Um das Ganze abzurunden, sind da dann auch noch die Universitäten und Kliniken, die ebenfalls dazu beitragen, dass sich die ökonomische Situation der Zahnarztpraxis sukzessive verschlechtert. Da wäre einmal die Hygiene, wo Universitätsgelehrte aus ihrem elfenbeinernen Turm dem Gesetzgeber Tipps geben, wie man um teures Geld OP-Verhältnisse in die Praxen bringt. Wo über jeden sterilisierten Mundspiegel Protokoll geführt werden muss. Ich hätte im Restaurant bitte auch gerne einen steril verpackten Löffel mit dem dazugehörigen Protokoll, und ich will mich auch im Hotel nur in ein desinfiziertes Bett legen, nicht in eines aus dem zwei Stunden vorher ein anderer - womöglich Kranker - gerade herausgestiegen ist. Bei solchen Forderungen an die Hotellerie und Gastronomie wäre von deren Standesvertretern sicher gleich Feuer am Dach.

Dann ist da noch die universitäre Ausbildung, in der man erfährt, dass Kliniken und Universitäten, wie man so schön sagt, „alles Geld und alle Zeit der Welt" haben, um den Patienten ein wunderschönes Lächeln zu ermöglichen. Aber draußen in der Praxis hat der niedergelassene Einzelkämpfer sofort und kostengünstig zu handeln und dann selbstverständlich noch „state of the art". Was für jeden Handwerker Pflicht ist, wenn er einen eigenen Betrieb eröffnen will, nämlich die Ausbildung in Betriebswirtschaft bzw. Betriebsführung, hat für uns keine Wertigkeit. Wir Zahnärzte mit unseren riesigen Investitionen eröffnen Wirtschaftsbetriebe, die wohl mehr mit Intuition und Bauchgefühl denn nach ökonomischen Gesichtspunkten geführt werden. Hier ist ein dringendes Umdenken vonnöten. Hier sind auch unsere Vertreter massiv gefordert, eine praxisnahe und nachvollziehbare Berechnung der tatsächlichen Kosten einer Durchschnittszahnarztpraxis zu veranlassen, um in Tarifverhandlungen nicht mit Wünschen, sondern mit harten Fakten aufzuwarten. Dies könnte z.B. durch einen Wirtschaftsdissertanten erfolgen und käme die ÖZÄK nicht so teuer.

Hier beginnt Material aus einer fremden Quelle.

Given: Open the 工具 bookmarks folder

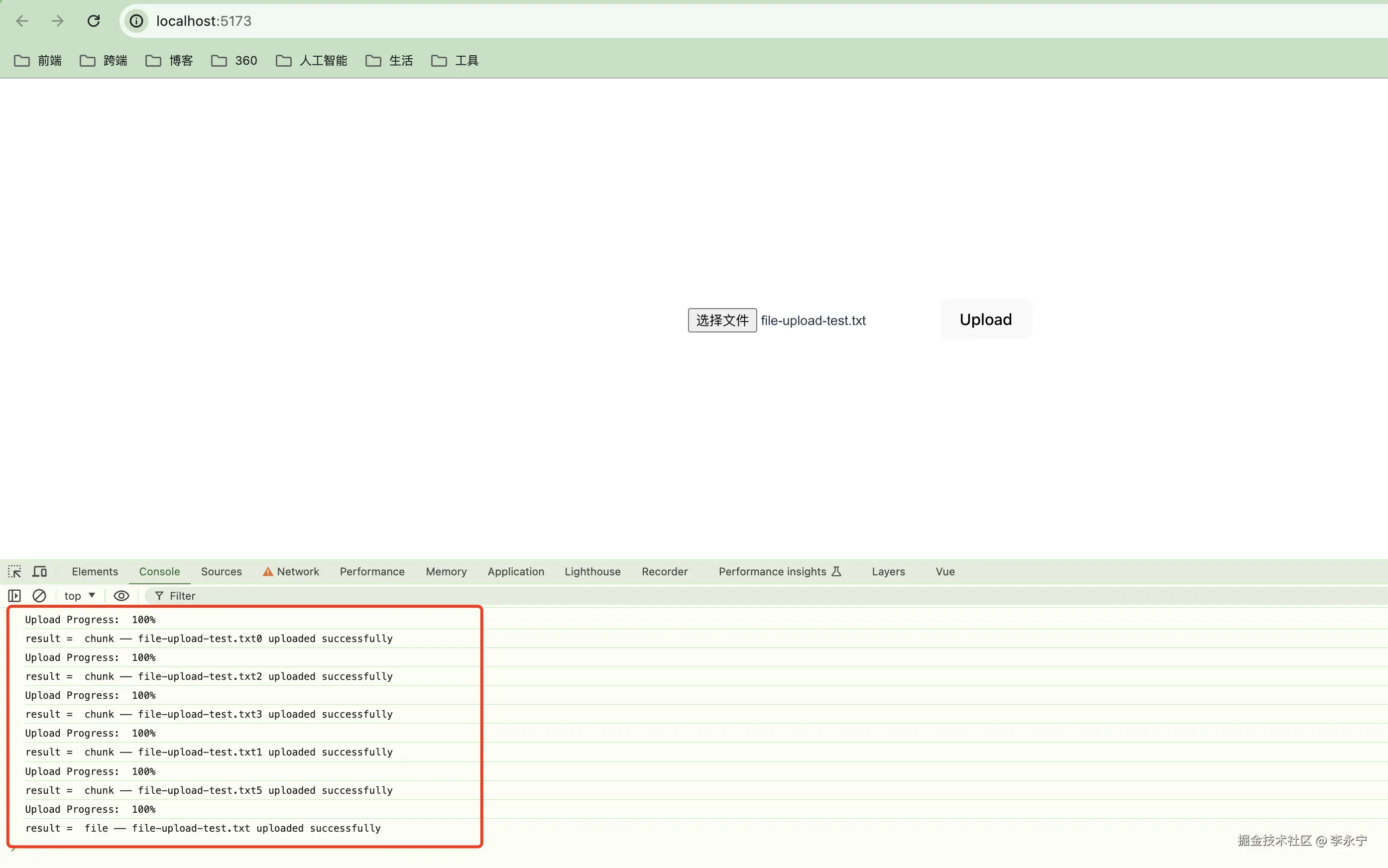Looking at the screenshot, I should click(455, 61).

Der Kollegenschaft wäre anzuraten, sich aus der Isolation des Einzelkämpfers zu lösen und in eine tragfähige Gemeinschaft zu integrieren, über den Schatten der eigenen Eitelkeit zu springen und zu akzeptieren, dass wir alle nur mit Wasser kochen. Kollegialer Zusammenhalt ist gefordert, damit auch unsere jungen Kollegen noch gesicherte Arbeitsbedingungen haben.
„Collega collegis lupus est" darf auf unseren Berufsstand nicht zutreffen.

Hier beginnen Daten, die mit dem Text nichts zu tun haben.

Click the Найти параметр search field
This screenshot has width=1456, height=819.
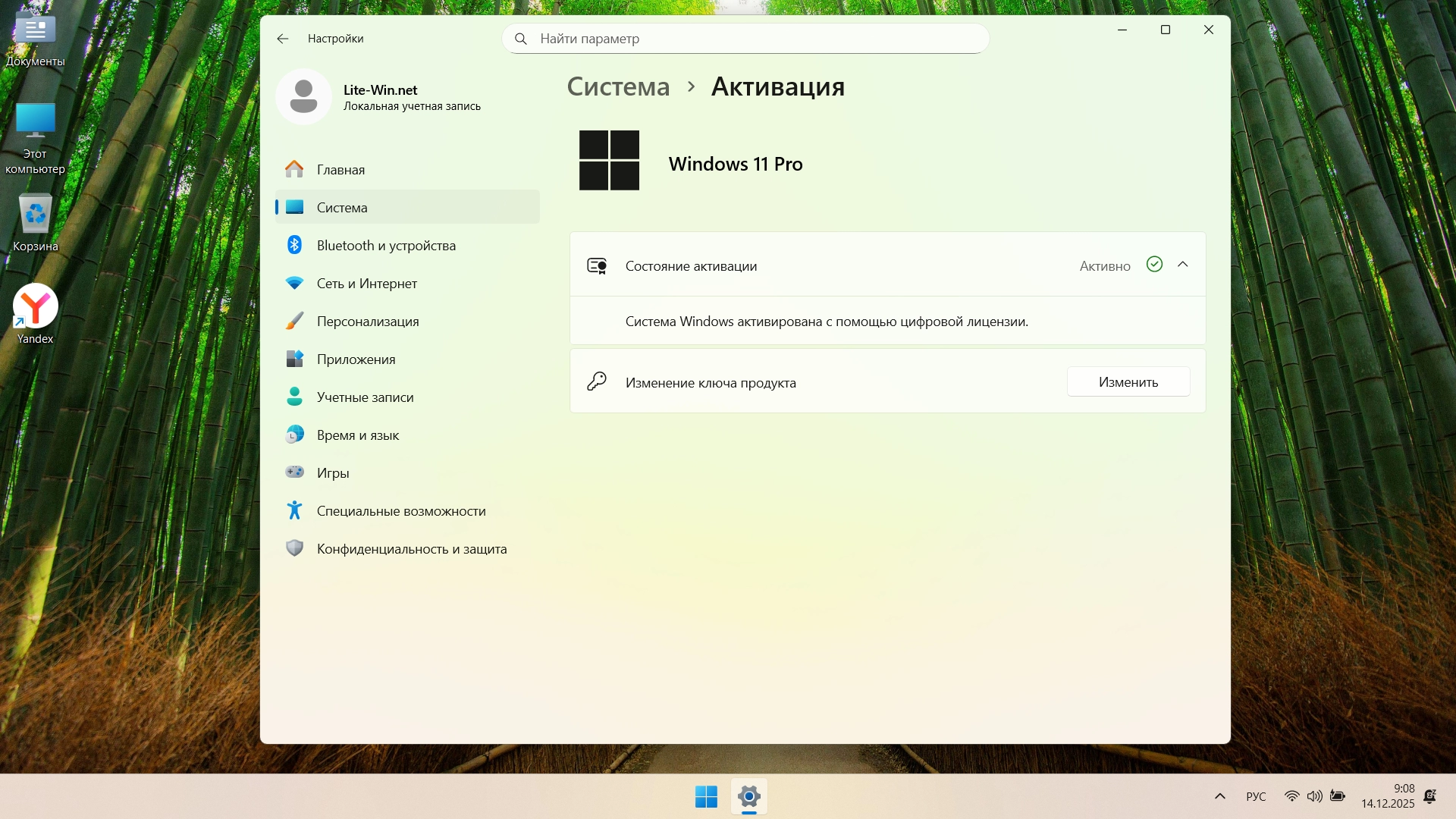pos(745,39)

Dr. Claudia Pittracher (Tirol)

 

Zu ZMT 7/09 Mutterschutz

Zum Artikel bezüglich Mutterschutz von Dr. Standenat in der letzten Ausgabe der ZMT darf ich mir folgende Bemerkung erlauben:

Der Beitrag Dr. Standenats zur Auslegung des Mutterschutzgesetzes durch das Arbeitsinspektorat stellt unzweifelhaft klar, dass es durch diese verschärfte Mutterschutzregelung zu einem deutlich stärkeren Vermögensschaden der von der Schwangerschaft der Mitarbeiterin betroffenen Zahnärztin kommt.

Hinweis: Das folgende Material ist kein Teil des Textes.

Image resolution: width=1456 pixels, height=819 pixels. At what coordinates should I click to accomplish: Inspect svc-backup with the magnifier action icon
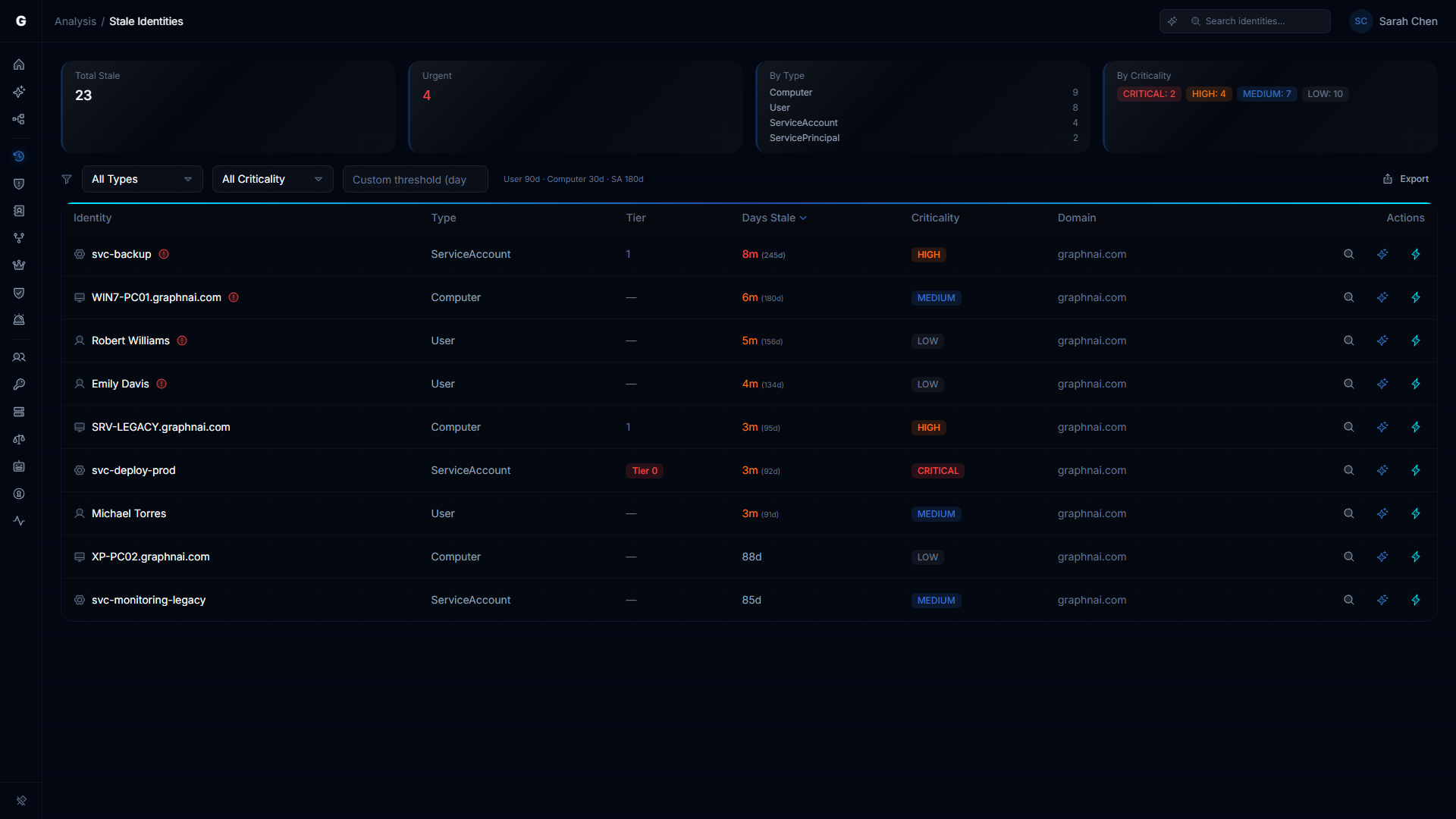tap(1348, 254)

Wir erleben dieser Tage - vor allem in Niederösterreich - wieder Hochwässer, wovon die Medien täglich ausführlich berichten. Den bedauernswerten Opfern wird vor allem seitens des Landes - völlig zu Recht -, umgehende Unterstützung zugesichert, denn die Hochwasseropfer haben ja schlimmste Verluste hinnehmen müssen.

Wo aber liegt im Grunde der Unterschied zwischen einem unverschuldeten Hochwasser- und einem „Arbeitgeber-Schwangerschaftsopfer"?

Für einen Kleinstbetrieb kann beides existenzbedrohend sein. Aber während das Hochwasseropfer auf solidarische Hilfe rechnen kann, bleibt für das „Schwangerschaftsopfer" nur die strenge Kontrolle des Arbeitsinspektorates. Warum wird hier mit zweierlei Maß gemessen?

Warum werden nicht auch die durch Schwangerschaften unstrittig entstehenden Vermögensschäden solidarisch gestützt?